- ATTIVITÀ DA SVOLGERE
a) Spiega in una o due frasi perché, secondo il brano su Lisetta Carmi, l'avvio dell'ashram a Cisternino è difficile.
b) Rispondi in breve a queste domande sul brano su Lisetta Carmi:
(i) Quale maestro incontra in India e che cosa le predice?
(ii) In quale località fonda l'ashram?
(iii) In quale periodo si colloca la fondazione?
c) Riprendi il brano su Lisetta Carmi a partire dalla sua ultima frase e portalo avanti.

Quest’ultima attraversò letteralmente l’animo di Lisetta Carmi al punto che lei stessa volle creare un ashram in Italia, un luogo di pace in cui potersi rifugiare corpo e anima. In India incontra il maestro yogi indiano Sri Babaji, che le predice: vivrai cinque vite. In quel momento ne ha già vissute tre, la quarta inizia di lì a poco. Dopo quella esperienza fonda a Cisternino un ashram, “un centro spirituale non religioso aperto a persone di tutti i credi dove non si fuma, non si beve alcol e si mangia vegetariano”. È la fine degli anni ’70 e sente di aver chiuso con la fotografia, ha trovato un altro centro di gravità. All’inizio è difficile, in Puglia in quel decennio non è facile trovare un’apertura al divino che non sia la religiosità già radicata.

- DATI FORNITI
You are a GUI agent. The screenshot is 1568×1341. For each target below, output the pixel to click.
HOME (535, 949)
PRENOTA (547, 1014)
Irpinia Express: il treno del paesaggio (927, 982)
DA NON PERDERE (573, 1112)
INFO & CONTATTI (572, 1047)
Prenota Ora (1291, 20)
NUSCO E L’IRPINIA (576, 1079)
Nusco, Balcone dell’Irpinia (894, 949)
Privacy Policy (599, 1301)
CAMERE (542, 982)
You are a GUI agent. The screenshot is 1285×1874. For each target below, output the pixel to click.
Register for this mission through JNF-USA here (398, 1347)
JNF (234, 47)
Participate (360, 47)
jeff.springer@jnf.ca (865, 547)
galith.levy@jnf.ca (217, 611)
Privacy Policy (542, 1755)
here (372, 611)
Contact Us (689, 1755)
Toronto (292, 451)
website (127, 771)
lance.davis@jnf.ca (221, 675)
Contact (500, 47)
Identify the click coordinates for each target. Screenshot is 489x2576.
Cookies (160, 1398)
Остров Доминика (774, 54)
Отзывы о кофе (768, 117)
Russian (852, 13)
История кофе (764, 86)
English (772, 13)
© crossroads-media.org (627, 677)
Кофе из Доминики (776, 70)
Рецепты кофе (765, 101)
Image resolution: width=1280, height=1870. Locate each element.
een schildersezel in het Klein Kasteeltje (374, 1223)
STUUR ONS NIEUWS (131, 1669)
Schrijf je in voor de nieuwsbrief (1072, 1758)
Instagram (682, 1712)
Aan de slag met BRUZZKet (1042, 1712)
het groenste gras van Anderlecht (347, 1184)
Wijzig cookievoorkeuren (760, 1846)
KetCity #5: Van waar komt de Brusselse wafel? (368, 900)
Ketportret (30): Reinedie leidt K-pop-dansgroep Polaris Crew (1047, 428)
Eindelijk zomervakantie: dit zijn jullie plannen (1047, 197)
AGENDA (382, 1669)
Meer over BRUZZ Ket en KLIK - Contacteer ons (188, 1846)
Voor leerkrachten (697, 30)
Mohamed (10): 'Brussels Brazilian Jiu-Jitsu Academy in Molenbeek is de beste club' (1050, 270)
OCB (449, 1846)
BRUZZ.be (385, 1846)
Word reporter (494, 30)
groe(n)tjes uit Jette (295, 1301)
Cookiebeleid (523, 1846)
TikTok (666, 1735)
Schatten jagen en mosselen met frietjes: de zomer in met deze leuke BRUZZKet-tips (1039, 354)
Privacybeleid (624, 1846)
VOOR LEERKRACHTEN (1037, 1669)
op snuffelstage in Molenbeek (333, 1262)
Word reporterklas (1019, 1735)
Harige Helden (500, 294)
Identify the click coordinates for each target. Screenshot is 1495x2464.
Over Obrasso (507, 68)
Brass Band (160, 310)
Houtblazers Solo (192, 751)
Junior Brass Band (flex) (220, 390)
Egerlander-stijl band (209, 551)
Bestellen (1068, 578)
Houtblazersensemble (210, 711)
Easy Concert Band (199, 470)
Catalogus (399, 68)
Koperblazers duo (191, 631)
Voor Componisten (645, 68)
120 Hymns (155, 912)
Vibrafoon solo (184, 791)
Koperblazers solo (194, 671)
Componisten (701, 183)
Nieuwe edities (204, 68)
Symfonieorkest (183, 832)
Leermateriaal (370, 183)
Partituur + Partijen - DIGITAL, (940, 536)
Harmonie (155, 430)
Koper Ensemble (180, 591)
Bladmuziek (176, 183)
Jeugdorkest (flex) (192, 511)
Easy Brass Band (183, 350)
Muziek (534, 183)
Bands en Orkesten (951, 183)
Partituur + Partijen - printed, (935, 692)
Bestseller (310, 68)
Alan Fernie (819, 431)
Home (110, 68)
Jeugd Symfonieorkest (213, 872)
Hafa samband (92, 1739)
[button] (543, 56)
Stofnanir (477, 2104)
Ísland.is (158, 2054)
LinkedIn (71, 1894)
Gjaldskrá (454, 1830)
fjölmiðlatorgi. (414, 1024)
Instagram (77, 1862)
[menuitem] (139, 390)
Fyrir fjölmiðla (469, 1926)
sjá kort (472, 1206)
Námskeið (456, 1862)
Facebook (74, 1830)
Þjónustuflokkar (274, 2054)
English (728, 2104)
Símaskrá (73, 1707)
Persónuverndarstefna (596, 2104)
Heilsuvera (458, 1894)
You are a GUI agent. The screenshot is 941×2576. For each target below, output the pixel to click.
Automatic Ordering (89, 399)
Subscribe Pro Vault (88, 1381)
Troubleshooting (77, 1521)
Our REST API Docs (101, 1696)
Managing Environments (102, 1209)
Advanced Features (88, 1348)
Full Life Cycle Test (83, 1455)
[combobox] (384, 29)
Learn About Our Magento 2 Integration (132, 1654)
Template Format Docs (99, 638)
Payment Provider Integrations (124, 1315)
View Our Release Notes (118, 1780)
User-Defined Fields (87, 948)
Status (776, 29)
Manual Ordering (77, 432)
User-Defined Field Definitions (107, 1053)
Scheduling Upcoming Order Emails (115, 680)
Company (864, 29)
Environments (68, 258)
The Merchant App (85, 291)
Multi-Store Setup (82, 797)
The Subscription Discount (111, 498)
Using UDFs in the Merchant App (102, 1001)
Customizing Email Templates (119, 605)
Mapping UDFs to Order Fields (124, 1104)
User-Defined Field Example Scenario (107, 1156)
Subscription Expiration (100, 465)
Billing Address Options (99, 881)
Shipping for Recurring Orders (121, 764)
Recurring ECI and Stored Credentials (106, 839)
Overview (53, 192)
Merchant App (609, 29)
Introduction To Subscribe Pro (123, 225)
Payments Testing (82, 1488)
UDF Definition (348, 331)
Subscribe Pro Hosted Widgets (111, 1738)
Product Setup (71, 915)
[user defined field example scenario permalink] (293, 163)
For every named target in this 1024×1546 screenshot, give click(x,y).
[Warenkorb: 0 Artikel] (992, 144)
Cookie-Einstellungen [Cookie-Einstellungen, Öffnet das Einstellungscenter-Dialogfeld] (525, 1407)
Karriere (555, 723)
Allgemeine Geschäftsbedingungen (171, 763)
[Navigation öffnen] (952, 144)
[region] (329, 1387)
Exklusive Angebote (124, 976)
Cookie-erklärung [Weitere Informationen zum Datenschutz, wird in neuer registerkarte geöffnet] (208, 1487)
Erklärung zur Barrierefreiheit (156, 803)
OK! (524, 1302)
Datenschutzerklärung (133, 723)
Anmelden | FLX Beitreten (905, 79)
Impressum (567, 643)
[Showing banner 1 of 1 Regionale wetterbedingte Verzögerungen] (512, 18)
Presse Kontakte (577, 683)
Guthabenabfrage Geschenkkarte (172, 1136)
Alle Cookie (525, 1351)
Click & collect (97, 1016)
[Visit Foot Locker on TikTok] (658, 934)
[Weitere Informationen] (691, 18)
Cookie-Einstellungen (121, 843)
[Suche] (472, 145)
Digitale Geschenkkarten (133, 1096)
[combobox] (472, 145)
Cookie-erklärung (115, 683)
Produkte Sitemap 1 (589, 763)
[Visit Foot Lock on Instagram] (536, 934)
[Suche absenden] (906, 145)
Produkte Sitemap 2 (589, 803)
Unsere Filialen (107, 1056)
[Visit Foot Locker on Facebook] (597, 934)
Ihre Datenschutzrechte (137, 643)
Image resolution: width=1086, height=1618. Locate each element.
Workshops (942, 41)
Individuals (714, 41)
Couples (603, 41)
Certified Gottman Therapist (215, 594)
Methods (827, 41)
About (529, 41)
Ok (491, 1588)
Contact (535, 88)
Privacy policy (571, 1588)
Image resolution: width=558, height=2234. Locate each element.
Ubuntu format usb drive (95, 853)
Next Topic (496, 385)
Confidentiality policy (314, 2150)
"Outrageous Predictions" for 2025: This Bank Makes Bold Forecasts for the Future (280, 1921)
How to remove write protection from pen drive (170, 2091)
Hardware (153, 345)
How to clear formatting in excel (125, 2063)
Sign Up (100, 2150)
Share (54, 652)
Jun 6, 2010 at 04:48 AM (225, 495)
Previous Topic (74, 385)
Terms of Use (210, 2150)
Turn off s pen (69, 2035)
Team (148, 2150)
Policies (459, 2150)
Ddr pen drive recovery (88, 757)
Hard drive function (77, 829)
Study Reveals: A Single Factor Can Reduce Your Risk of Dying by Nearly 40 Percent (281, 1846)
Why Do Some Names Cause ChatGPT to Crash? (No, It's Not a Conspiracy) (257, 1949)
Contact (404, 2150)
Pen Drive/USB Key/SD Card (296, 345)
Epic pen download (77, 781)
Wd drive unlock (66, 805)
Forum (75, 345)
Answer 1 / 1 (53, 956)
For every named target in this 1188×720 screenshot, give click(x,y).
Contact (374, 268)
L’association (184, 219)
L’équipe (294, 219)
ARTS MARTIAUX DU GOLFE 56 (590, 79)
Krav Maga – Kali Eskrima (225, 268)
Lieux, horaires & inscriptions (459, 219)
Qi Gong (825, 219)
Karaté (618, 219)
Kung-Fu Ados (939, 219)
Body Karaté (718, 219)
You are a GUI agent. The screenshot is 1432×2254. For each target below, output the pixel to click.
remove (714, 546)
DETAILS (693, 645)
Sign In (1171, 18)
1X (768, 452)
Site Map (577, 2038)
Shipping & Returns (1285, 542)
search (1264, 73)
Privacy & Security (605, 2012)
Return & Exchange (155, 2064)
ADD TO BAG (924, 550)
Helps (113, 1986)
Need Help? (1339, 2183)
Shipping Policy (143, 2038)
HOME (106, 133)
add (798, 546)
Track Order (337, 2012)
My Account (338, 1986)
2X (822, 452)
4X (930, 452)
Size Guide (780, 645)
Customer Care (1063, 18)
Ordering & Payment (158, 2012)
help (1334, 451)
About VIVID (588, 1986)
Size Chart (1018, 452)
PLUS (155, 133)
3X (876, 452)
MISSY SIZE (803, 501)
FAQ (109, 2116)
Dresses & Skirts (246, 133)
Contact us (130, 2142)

- SOLUZIONI
a) All'inizio è difficile perché in Puglia, in quel decennio, non è facile trovare un'apertura al divino che non sia la religiosità già radicata.

b)
(i) Incontra il maestro yogi indiano Sri Babaji, che le predice che vivrà cinque vite.
(ii) A Cisternino.
(iii) Alla fine degli anni '70.

c)
La quinta vita, l’ultima, la vive tornando alla musica dopo l’incontro con un ex allievo di pianoforte, Paolo Ferrari, con cui nel 1995 inizia una ricerca filosofico-musicale. La musica tuttavia non l’aveva mai davvero lasciata: “Come nella musica, nelle mie foto c’è ritmo, il ritmo della musica che ho studiato per 35 anni”.
Sono convinta che se sai suonare uno strumento puoi fare qualunque cosa nella vita. Perché la musica ti dà un’anima. E la fotografia fu il corpo in cui la incarnai.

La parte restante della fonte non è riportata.